Sailing Era is both wildly ambitious and uncomfortably simplistic. It sets out to create a playground of all seas and all continents, systematically defogging all seas and all continents, and accurately locating all major ports and settlements of the age. If they want DLC out for this they have to make you go to the fucking moon. Still, the number of ports you can visit doesn’t really matter. Because they’re all glorified menu screens, half the African ports use the exact same backgrounds, and the exact same smarmy, conspicuously European-looking dude assigned to a trading post. The central gameplay loop is filling in the map: pointing the ship to the shoreline, lowering the sails, and blundering into another settlement before supplies run out and the crew has to depart. It turns out that it consists of wishing for Harvest each other’s toenail clippings for nutrition. But charting the world as a core mechanic is probably the least interesting activity.

Exploring the uncharted territories of one of the most hostile environments on earth, equivalent to piles of dead wood and cloth, is notoriously tedious pastime. I understand that there are limits to the excitement of a nautical adventure that can be portrayed when the camera is half a mile above the action, but perhaps a crew of suspected alien freaks could be in a remote or hostile country. outpost? So should we butter them up a bit before we fill up our supplies and agree to half-price blood diamonds? Or are we asking too much from a game that’s already pretty superficially spread out to offer too much functionality? I think it’s in the range of It’s useful enough to splatter Playmobil toys in a bathtub based on using awkward steering controls to put enemies in cannon range. I wish I could. Again, the ship is so small on screen that you’ll have to squint to see if the gunner has reloaded a shot, primed the fuse, and finished a quick game of soggy biscuits I can not do it.
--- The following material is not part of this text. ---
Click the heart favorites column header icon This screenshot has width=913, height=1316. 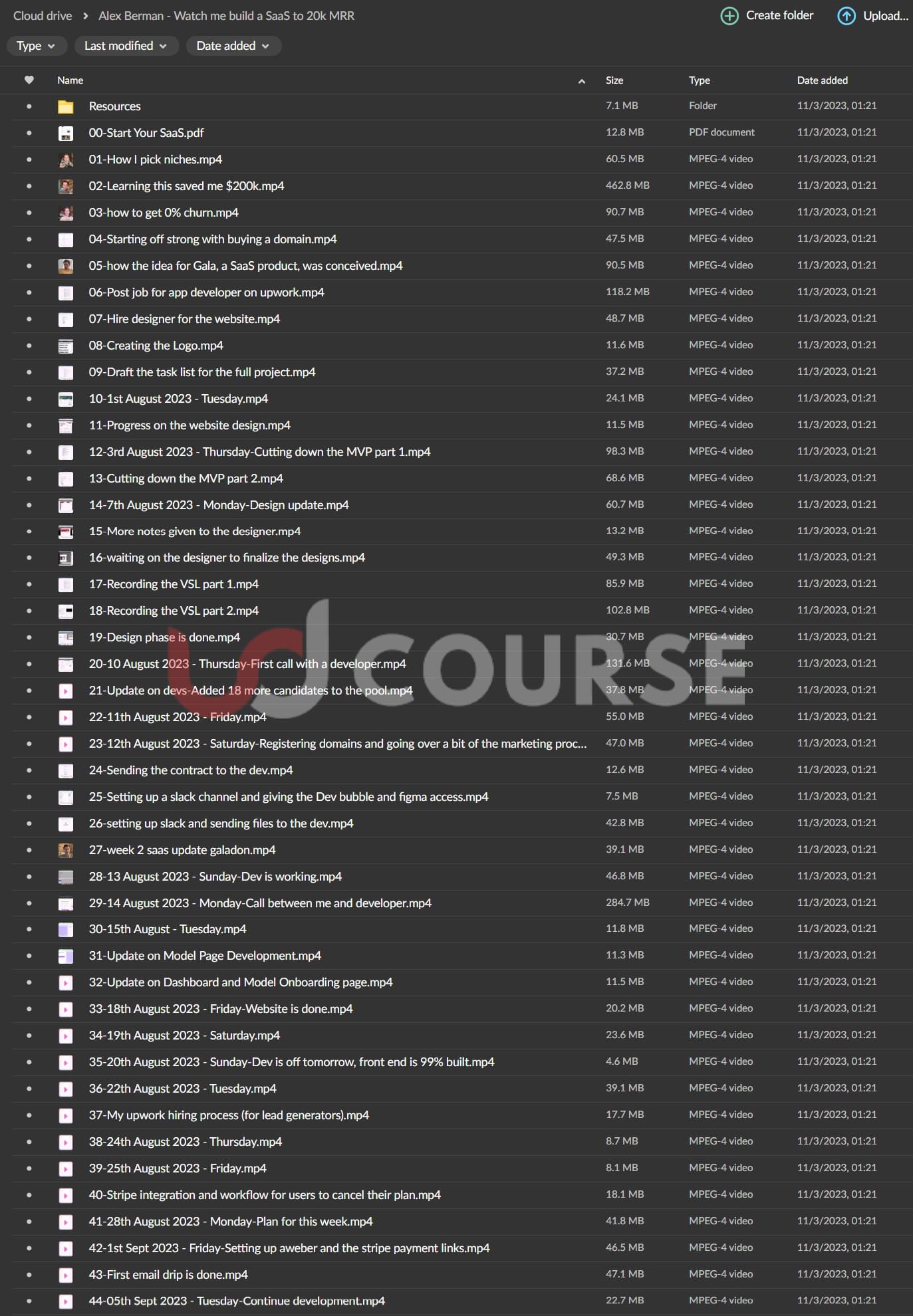click(29, 80)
However, there is not only combat on ships, but also hand-to-hand combat when boarding each other. Face up. I mean, I’m sure there is. It happened in a tutorial. And… that was the last I saw. It’s entirely possible that he was hallucinating from the dangerous grog. After that I couldn’t for the life of me figure out how to make it happen. Perhaps I should have paid more attention to the tutorial text. Come to think of it, the ship battle didn’t come out much overall. Only once have I been ambushed by pirates while crossing the Gulf of Aden, and on all other occasions I have had to come to terms with it by taking a bounty mission from an outpost. It’s the same, fun and educational. Look them up and they say “go kill pirates in the Ligurian Sea”, so I Alt-Tab to Google Maps before I even think about adding it to my itinerary. Dear viewers, do you honestly know where the Ligurian Sea is off the top of your head? Well clever clogs, explain why the Bounty Office in Antwerp gave a shit about it.
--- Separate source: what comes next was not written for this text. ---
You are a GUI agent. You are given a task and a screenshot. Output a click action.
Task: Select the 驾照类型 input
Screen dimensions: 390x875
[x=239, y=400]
Summarize Sailing Era as a game full of misguided effort. I keep flipping rocks and finding all this complicated extra gameplay I can’t really care about. Like a land expedition. You go to a specific port and collect a team and a bunch of supplies with a menu interface that’s as welcoming as a Hal 9000 tax return, as long as you do enough goodwill and don’t forget to wear a tie to the governor’s office You can, but once you get past it all, you’re suddenly a bit away from The Curious Expedition, where you’re basically in this whole other game, exploring a hex continent full of random encounters and treasure. In the meantime, I can make just as much profit by flying back and forth between Portugal and Sierra Leone a few times to restock every cafe with exotic African sandwiches. It was another thing that I did once. Because it was called the age of sailing, not the age of fussing pastures. And now I feel bad for someone who had to sit down and write every random encounter text while enjoying a game of sunbathing and soggy biscuits. For the theory of liking, we call this the definitive test.